I’ve been away for almost three months. I feel rather awful about that, I really do. Not that I’m trying to make excuses, just understanding that once I fall, sometimes, picking myself up off the ground takes a while. I can usually find a way to make it happen, but I just lost track of time.
How that all happened, I think I need to explain. Not that I feel the need to validate myself, I know I’m much too hard on myself to ever actually let that go, but still, rational explanations and vocalizing a feeling (as much one can take that phrasing literally) often helps. It’s also true that since all of this ties into my writing, I feel that it’s a fair point to examine.
The best place to start is just after I decided to revamp how I handled this blog. Not in any specific way, but that pressure of doing so took all the fun out of posting. I understand there needs to be structure and a purpose, and posting regularly will certainly help that, but that need drove the spontaneity away.
No, scratch all of that. That’s a side effect The main cause was, and is, far greater. I have bipolar disorder. A know that mental illness is as much a stigma as one can have. Partially because we don’t really understand much about them and partially because, along with other contributing factors, our society doesn’t look highly upon them. Those are considered weaknesses that most need to simply push past.
For most of the last five years, I’ve been treating my disorder with medications, ranging from lithium to depakote to lamictal (which is turns out I’m severely allergic to). Mostly, though, I’ve been on lithium. The thing of all this is that I haven’t been taking medication since the beginning of the year. My closest friends know this. One of them is even a doctor, so she gave me some advice on the matter.
Why now? Why, if it’s been working for 5 years, did I decide to stop? Well, a couple of factors, actually. One, these medications moderate the mood swings. The lows aren’t nearly as low and the highs aren’t nearly as high. Also, I’ve recently obtained a steady job, a 9-5, hate your life, Office Space is not-a-parody-but-a-way-of-life job. If I had any chance of ever attempting to handle my life without mediation, this was going to be the time. And, for the most part, I succeeded.
I kept myself level, despite moving, and hating my job. Until all of a sudden, I wasn’t. It’s hard to know when I first became seriously depressed. Probably late march.
It’s strange, because you’d think it was obvious. And yet, with all the signs and symptoms and my experience with it, I didn’t know till it was almost too late. I found myself sitting under my desk, wondering how many of my sleeping pills it would take to simply never wake up.
In retrospect, I wanted to tell myself I wasn’t serious about the question, but I can’t look myself in the face and sell that line. Because, for those few minutes, that was the reality. Looking off that edge is unsettling.
Plus, there’s also my sleep disorder, which means I naturally want to go to sleep at 5am and wake up at 2pm, but that’s another story.

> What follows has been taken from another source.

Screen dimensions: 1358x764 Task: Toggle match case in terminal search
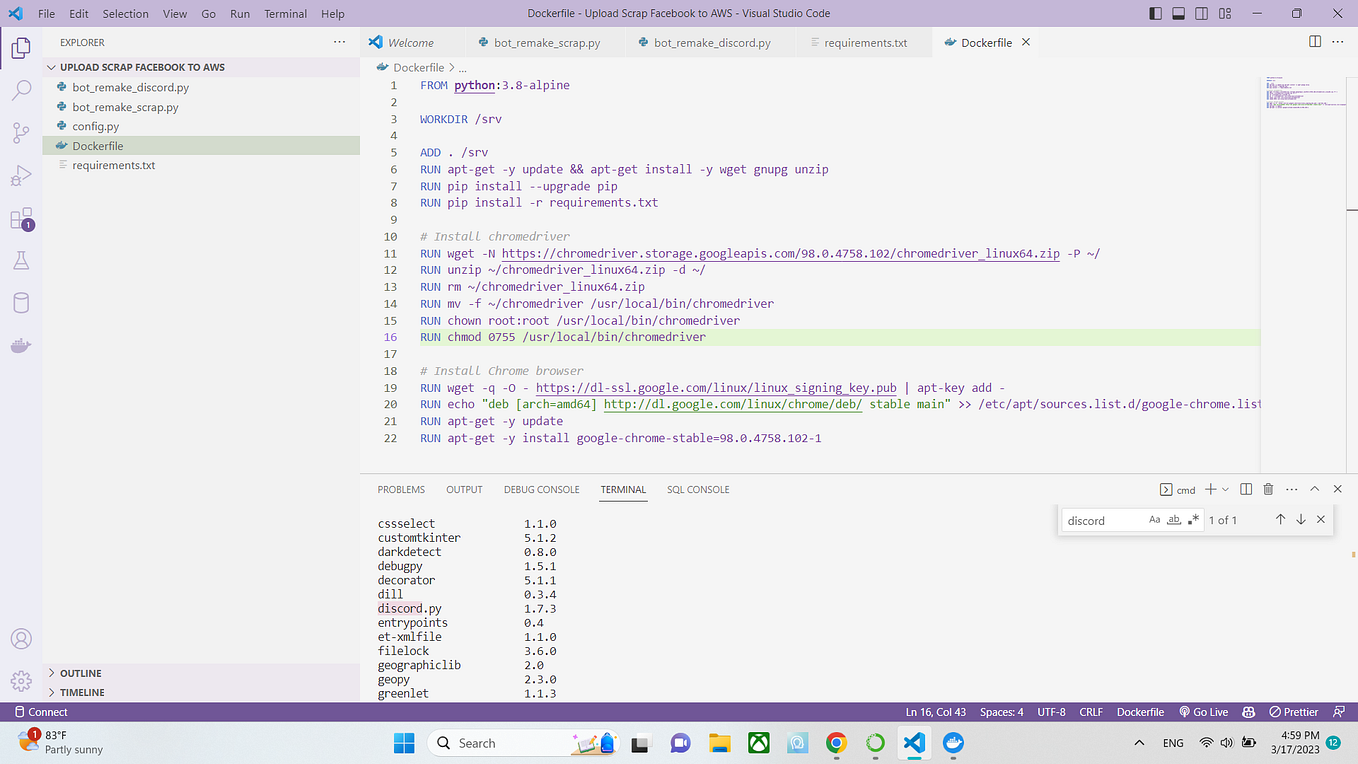coord(1155,519)
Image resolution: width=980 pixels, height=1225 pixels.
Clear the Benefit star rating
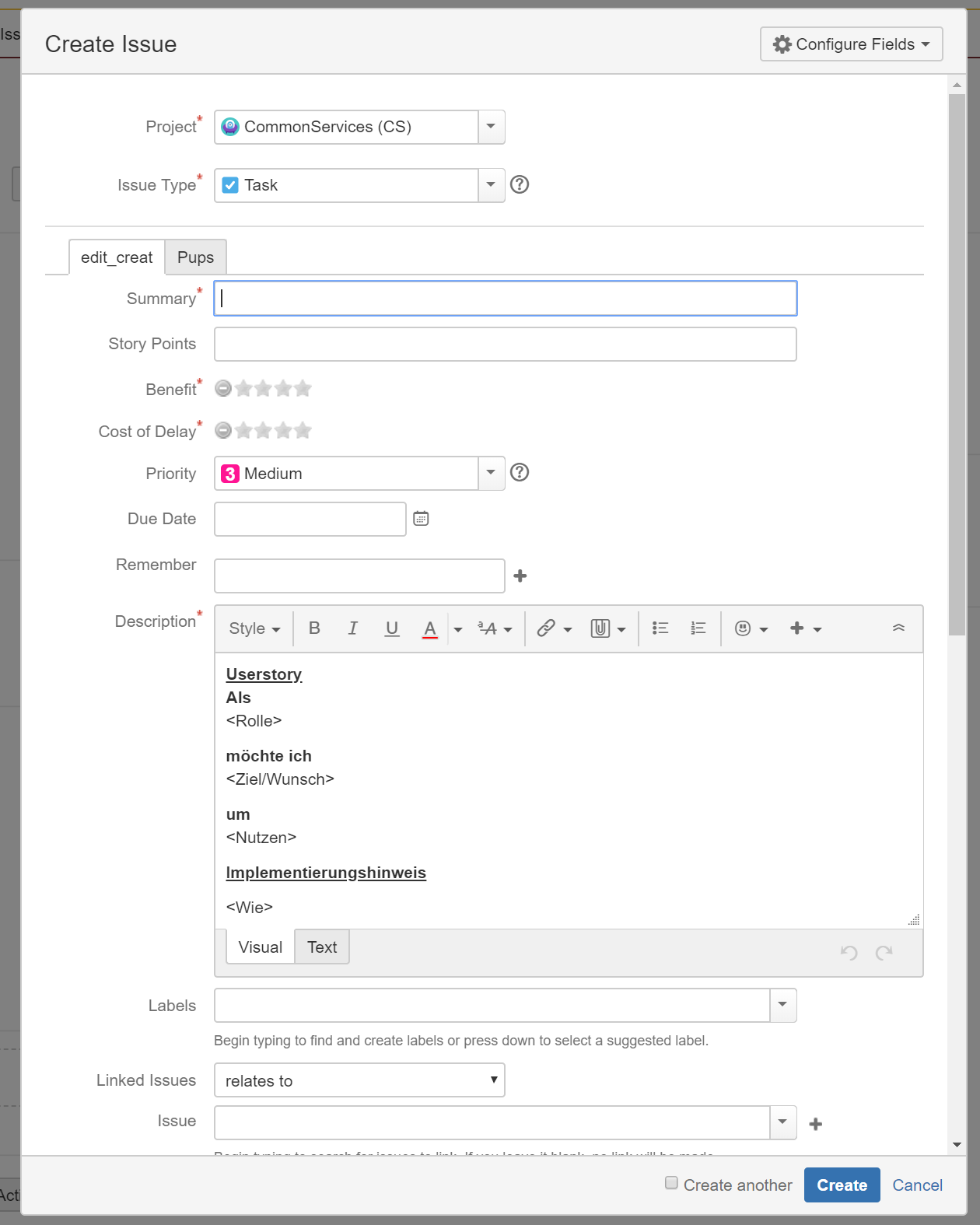[x=223, y=388]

This is all a long way of saying that I wasn’t able to do what I love. Which is write. I’ve been told that I need to write to escape my depression. So far, it hasn’t worked that way. Putting rules and restrictions of my escape just weights it down. I don’t know what that means. Maybe it’s something I have to work through. I’ve been getting better tat that over all, I think. Yeah.
Anyway, for what it’s worth, let’s get back to it.